Even the simplest medical procedures carry a degree of risk for the patient. When doctors decide what treatment to recommend, they should weigh the risks involved in the treatment with the benefits if the treatment is successful.
They may have to factor in secondary considerations, like a patient’s other medical issues. What is perfectly reasonable for one person may have far more risk for someone with underlying medical issues.
When your doctor recommends a cutting-edge drug or surgery, they typically need your consent to move forward with that treatment. All too often, medical professionals focus on success rates and the positive consequences of treatments or drugs without discussing the known risks with a patient. Failing to tell you the truth about the risks could be a form of medical malpractice.
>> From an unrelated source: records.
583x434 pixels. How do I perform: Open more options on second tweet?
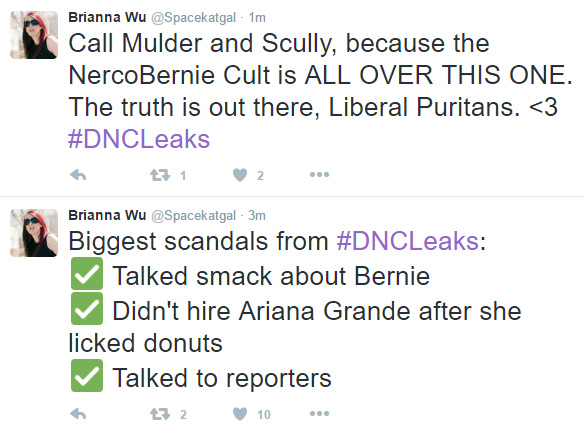pyautogui.click(x=319, y=414)
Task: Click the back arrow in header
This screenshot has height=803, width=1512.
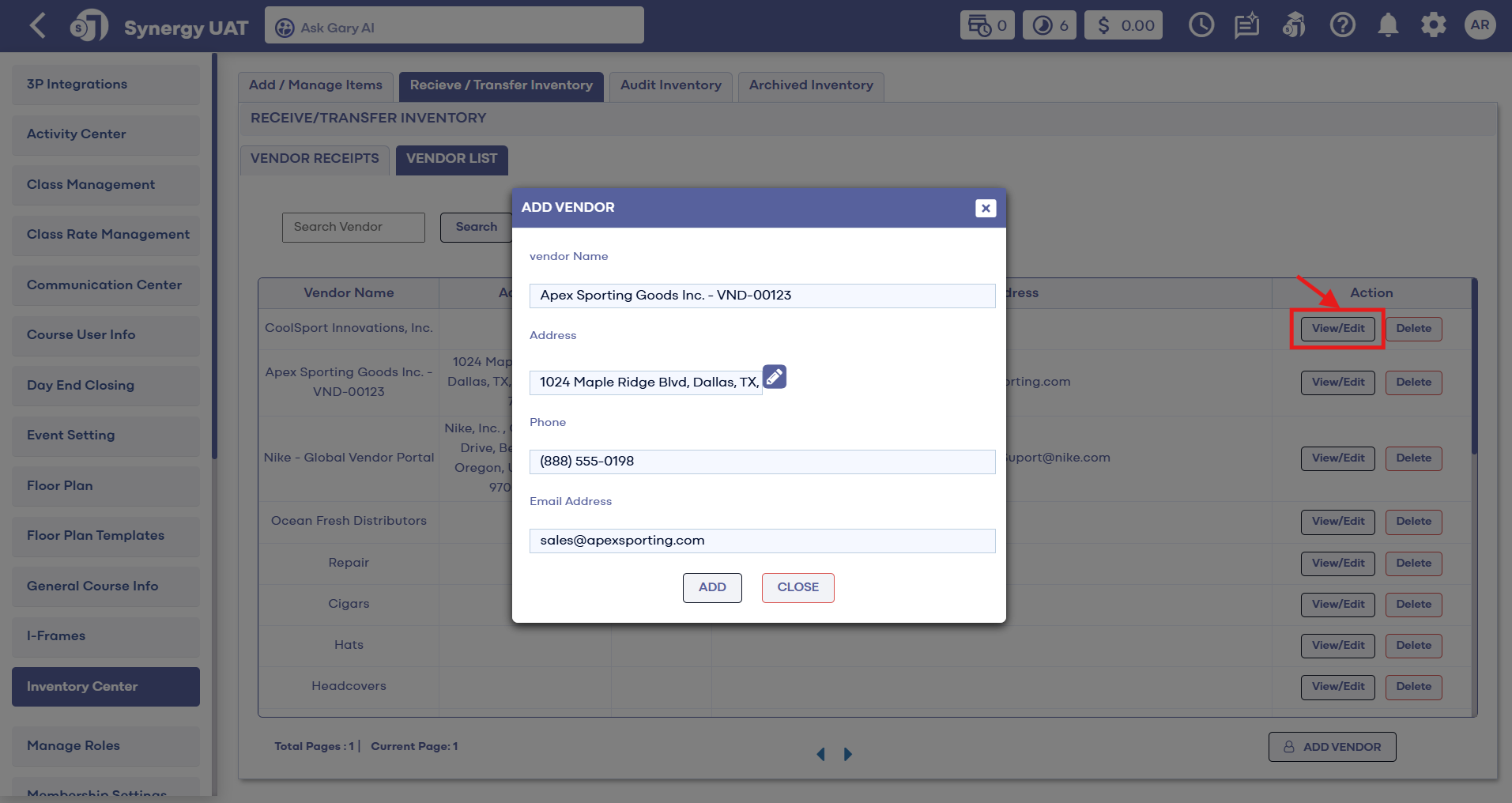Action: pos(37,25)
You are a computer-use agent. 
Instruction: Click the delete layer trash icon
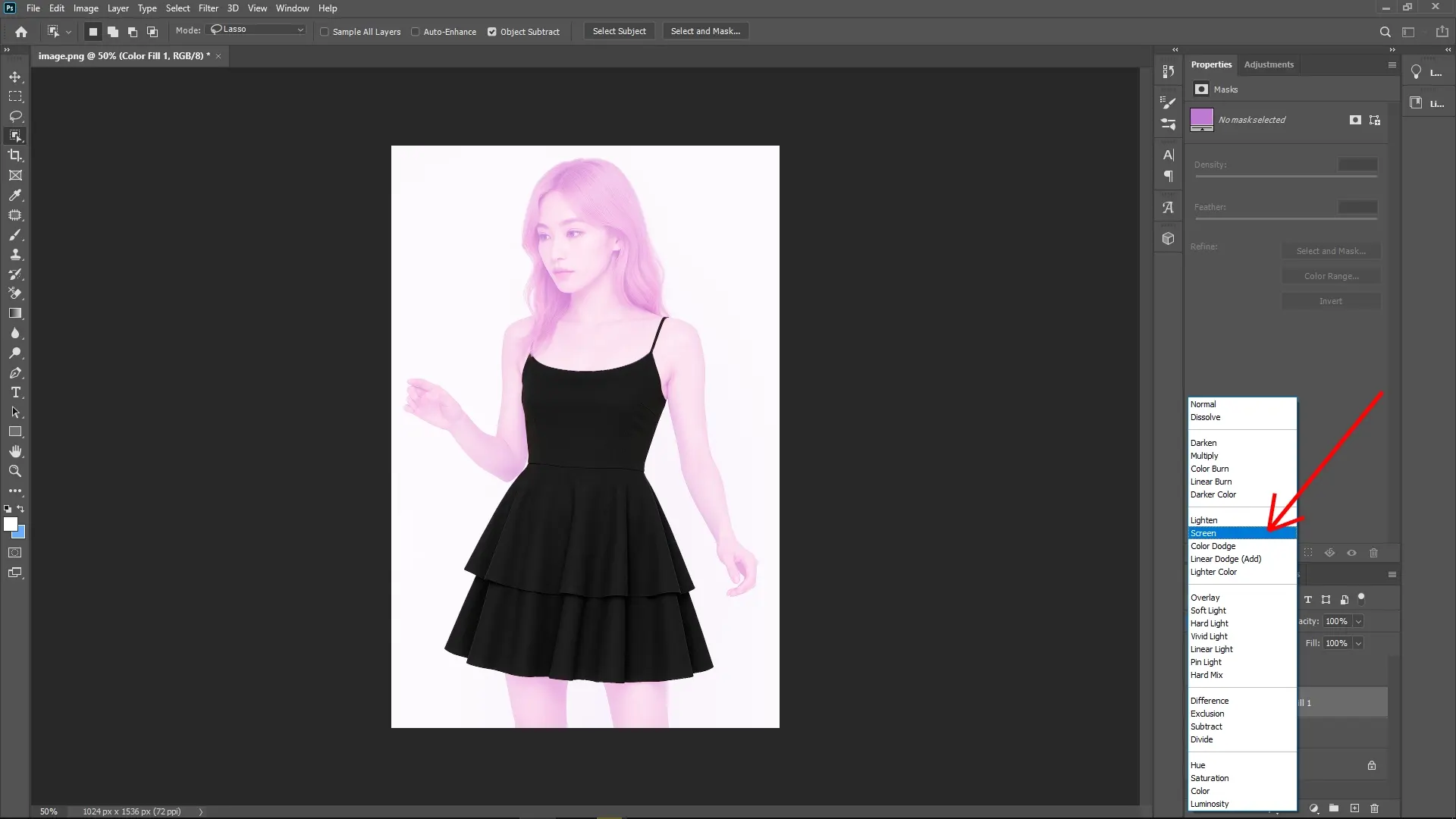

Patients need information to offer informed consent
You may not realize until after you develop hearing loss, for example, that the antibiotic your doctor gave you has a historical association with causing hearing damage. The failure to tell you about risks, failure rates and side effects is possibly a kind of medical malpractice,
Informed consent is important in modern health care. Patients have the right to make informed decisions about the treatment that they receive or approve for loved ones. The physician recommending certain medications or treatments to you should make a point of discussing the positive and negative aspects of their recommendation. Especially if you would not have taken the medication or approved the surgery had you known the risks, your doctor’s lack of disclosure could be a form of medical malpractice.
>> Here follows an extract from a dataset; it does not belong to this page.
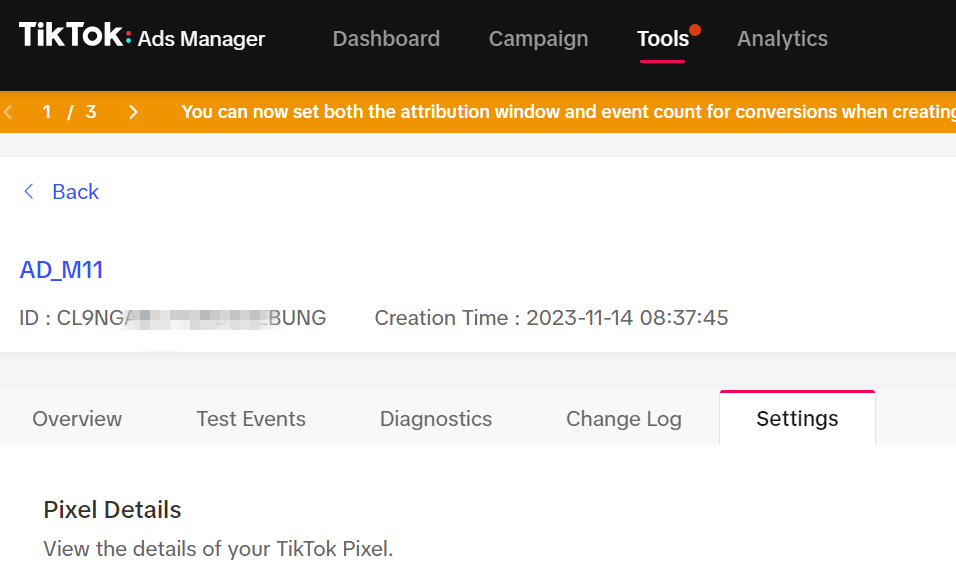Click the banner page indicator 1 / 3
This screenshot has height=586, width=956.
point(68,112)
From the percentage of cases where the treatment fails to the most common and most severe reactions or possible side effects of the treatment, a patient should know the negatives so that they can make the right choice for their personal circumstances. When a doctor glosses over the risks, they do a disservice to their patients who can no longer make an informed decision about the treatment that they undergo.
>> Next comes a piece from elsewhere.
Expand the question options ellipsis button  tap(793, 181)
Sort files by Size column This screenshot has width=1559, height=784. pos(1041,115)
How do you prove a lack of disclosure?
All too often, physicians feel like handing over a pamphlet to someone is all they need to do to minimize their own liability when recommending treatments or medications. Your patient records might show that you didn’t sign any paperwork related to the treatment affirming that you were aware of the risks. The physician’s history could also help you build a claim, as other patients may have complained about their lack of disclosure previously.
Fighting back after a negative medical outcome could help compensate you for your future care expenses and the other losses you have suffered because of a doctor’s medical malpractice.